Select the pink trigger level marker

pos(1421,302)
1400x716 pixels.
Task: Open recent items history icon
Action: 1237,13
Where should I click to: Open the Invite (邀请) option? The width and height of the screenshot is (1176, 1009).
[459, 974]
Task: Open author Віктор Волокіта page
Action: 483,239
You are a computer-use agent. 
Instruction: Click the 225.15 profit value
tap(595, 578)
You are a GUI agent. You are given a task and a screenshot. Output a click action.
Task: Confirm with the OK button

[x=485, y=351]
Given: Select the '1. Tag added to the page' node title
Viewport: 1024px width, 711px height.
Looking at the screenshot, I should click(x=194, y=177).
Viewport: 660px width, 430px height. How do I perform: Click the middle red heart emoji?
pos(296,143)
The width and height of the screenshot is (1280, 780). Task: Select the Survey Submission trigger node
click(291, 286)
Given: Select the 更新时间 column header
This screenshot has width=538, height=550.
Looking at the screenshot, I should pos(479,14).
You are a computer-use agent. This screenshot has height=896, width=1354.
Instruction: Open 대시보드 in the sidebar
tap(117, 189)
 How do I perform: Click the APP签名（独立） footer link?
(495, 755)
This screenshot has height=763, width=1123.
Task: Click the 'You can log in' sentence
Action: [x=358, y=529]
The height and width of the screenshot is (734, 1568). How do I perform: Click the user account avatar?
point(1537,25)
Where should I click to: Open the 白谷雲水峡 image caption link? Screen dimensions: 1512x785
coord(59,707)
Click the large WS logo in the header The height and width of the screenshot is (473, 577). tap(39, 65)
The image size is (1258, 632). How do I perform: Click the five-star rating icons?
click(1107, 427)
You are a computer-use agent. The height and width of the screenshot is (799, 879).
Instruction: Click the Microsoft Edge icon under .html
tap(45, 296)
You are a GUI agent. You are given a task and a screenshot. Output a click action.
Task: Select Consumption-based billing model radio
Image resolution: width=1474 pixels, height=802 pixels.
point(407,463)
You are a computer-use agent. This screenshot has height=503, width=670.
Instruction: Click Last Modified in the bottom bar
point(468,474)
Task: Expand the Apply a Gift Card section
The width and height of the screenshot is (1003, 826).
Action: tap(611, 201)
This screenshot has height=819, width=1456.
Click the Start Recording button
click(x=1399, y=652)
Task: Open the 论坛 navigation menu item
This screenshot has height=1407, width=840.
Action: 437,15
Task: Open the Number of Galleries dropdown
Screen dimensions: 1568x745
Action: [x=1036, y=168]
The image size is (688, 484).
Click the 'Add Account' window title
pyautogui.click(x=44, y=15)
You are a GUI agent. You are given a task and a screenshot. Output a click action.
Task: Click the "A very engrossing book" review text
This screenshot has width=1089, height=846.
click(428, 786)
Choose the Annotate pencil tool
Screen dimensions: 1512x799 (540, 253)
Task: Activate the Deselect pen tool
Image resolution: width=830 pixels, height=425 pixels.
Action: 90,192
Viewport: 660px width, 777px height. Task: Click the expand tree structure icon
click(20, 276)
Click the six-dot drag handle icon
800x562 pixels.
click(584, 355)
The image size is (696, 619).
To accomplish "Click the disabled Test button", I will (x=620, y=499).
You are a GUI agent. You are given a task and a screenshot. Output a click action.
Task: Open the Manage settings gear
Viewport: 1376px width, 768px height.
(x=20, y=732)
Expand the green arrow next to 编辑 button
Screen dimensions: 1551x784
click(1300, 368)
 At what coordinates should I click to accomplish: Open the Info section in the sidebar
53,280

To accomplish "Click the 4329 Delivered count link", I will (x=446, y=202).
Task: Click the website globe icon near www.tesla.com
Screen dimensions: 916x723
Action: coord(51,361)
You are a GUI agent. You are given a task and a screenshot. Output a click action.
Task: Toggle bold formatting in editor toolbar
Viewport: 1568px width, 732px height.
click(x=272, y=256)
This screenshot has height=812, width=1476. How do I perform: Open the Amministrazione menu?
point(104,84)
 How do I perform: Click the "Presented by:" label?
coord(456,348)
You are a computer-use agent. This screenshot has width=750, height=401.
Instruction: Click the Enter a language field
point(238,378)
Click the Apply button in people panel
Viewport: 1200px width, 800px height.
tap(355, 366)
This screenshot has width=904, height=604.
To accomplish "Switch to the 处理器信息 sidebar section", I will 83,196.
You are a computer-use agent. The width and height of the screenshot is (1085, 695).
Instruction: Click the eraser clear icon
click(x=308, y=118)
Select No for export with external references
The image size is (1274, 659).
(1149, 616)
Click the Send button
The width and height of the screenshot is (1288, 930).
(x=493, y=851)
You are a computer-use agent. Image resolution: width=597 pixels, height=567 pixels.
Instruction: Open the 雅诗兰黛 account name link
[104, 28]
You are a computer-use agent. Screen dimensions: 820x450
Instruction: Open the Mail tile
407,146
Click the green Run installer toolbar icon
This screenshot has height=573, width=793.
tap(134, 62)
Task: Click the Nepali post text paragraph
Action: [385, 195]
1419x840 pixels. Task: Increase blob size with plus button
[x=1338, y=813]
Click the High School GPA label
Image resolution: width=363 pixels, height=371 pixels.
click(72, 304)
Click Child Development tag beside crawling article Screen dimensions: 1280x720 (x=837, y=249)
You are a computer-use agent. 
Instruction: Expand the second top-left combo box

== WHAT YOU WILL DO ==
Copy out the data again, putting "desktop automation assistant" wherever "computer-use agent" appears and leaving every other character as it is.

== THE SOLUTION ==
Select the pink trigger level marker

pos(1421,302)
1400x716 pixels.
Task: Open recent items history icon
Action: 1237,13
Where should I click to: Open the Invite (邀请) option? The width and height of the screenshot is (1176, 1009).
[459, 974]
Task: Open author Віктор Волокіта page
Action: 483,239
You are a desktop automation assistant. 
Instruction: Click the 225.15 profit value
tap(595, 578)
You are a GUI agent. You are given a task and a screenshot. Output a click action.
Task: Confirm with the OK button

[x=485, y=351]
Given: Select the '1. Tag added to the page' node title
Viewport: 1024px width, 711px height.
Looking at the screenshot, I should click(x=194, y=177).
Viewport: 660px width, 430px height. How do I perform: Click the middle red heart emoji?
pos(296,143)
The width and height of the screenshot is (1280, 780). Task: Select the Survey Submission trigger node
click(291, 286)
Given: Select the 更新时间 column header
This screenshot has width=538, height=550.
Looking at the screenshot, I should pos(479,14).
You are a desktop automation assistant. This screenshot has height=896, width=1354.
Instruction: Open 대시보드 in the sidebar
tap(117, 189)
 How do I perform: Click the APP签名（独立） footer link?
(495, 755)
This screenshot has height=763, width=1123.
Task: Click the 'You can log in' sentence
Action: [x=358, y=529]
The height and width of the screenshot is (734, 1568). How do I perform: Click the user account avatar?
point(1537,25)
Where should I click to: Open the 白谷雲水峡 image caption link? Screen dimensions: 1512x785
coord(59,707)
Click the large WS logo in the header The height and width of the screenshot is (473, 577). tap(39, 65)
The image size is (1258, 632). How do I perform: Click the five-star rating icons?
click(1107, 427)
You are a desktop automation assistant. The height and width of the screenshot is (799, 879).
Instruction: Click the Microsoft Edge icon under .html
tap(45, 296)
You are a GUI agent. You are given a task and a screenshot. Output a click action.
Task: Select Consumption-based billing model radio
Image resolution: width=1474 pixels, height=802 pixels.
point(407,463)
You are a desktop automation assistant. This screenshot has height=503, width=670.
Instruction: Click Last Modified in the bottom bar
point(468,474)
Task: Expand the Apply a Gift Card section
The width and height of the screenshot is (1003, 826).
Action: tap(611, 201)
This screenshot has height=819, width=1456.
Click the Start Recording button
click(x=1399, y=652)
Task: Open the 论坛 navigation menu item
This screenshot has height=1407, width=840.
Action: 437,15
Task: Open the Number of Galleries dropdown
Screen dimensions: 1568x745
Action: [x=1036, y=168]
The image size is (688, 484).
Click the 'Add Account' window title
pyautogui.click(x=44, y=15)
You are a GUI agent. You are given a task and a screenshot. Output a click action.
Task: Click the "A very engrossing book" review text
This screenshot has width=1089, height=846.
click(428, 786)
Choose the Annotate pencil tool
Screen dimensions: 1512x799 (540, 253)
Task: Activate the Deselect pen tool
Image resolution: width=830 pixels, height=425 pixels.
Action: 90,192
Viewport: 660px width, 777px height. Task: Click the expand tree structure icon
click(20, 276)
Click the six-dot drag handle icon
800x562 pixels.
click(584, 355)
The image size is (696, 619).
To accomplish "Click the disabled Test button", I will (x=620, y=499).
You are a GUI agent. You are given a task and a screenshot. Output a click action.
Task: Open the Manage settings gear
Viewport: 1376px width, 768px height.
(x=20, y=732)
Expand the green arrow next to 编辑 button
Screen dimensions: 1551x784
click(1300, 368)
 At what coordinates should I click to accomplish: Open the Info section in the sidebar
53,280

To accomplish "Click the 4329 Delivered count link", I will (x=446, y=202).
Task: Click the website globe icon near www.tesla.com
Screen dimensions: 916x723
Action: coord(51,361)
You are a GUI agent. You are given a task and a screenshot. Output a click action.
Task: Toggle bold formatting in editor toolbar
Viewport: 1568px width, 732px height.
click(x=272, y=256)
This screenshot has height=812, width=1476. How do I perform: Open the Amministrazione menu?
point(104,84)
 How do I perform: Click the "Presented by:" label?
coord(456,348)
You are a desktop automation assistant. This screenshot has width=750, height=401.
Instruction: Click the Enter a language field
point(238,378)
Click the Apply button in people panel
Viewport: 1200px width, 800px height.
tap(355, 366)
This screenshot has width=904, height=604.
To accomplish "Switch to the 处理器信息 sidebar section", I will 83,196.
You are a desktop automation assistant. The width and height of the screenshot is (1085, 695).
Instruction: Click the eraser clear icon
click(x=308, y=118)
Select No for export with external references
The image size is (1274, 659).
(1149, 616)
Click the Send button
The width and height of the screenshot is (1288, 930).
(x=493, y=851)
You are a desktop automation assistant. Image resolution: width=597 pixels, height=567 pixels.
Instruction: Open the 雅诗兰黛 account name link
[104, 28]
You are a desktop automation assistant. Screen dimensions: 820x450
Instruction: Open the Mail tile
407,146
Click the green Run installer toolbar icon
This screenshot has height=573, width=793.
tap(134, 62)
Task: Click the Nepali post text paragraph
Action: [385, 195]
1419x840 pixels. Task: Increase blob size with plus button
[x=1338, y=813]
Click the High School GPA label
Image resolution: width=363 pixels, height=371 pixels.
click(72, 304)
Click Child Development tag beside crawling article Screen dimensions: 1280x720 (x=837, y=249)
You are a desktop automation assistant. 
Instruction: Expand the second top-left combo box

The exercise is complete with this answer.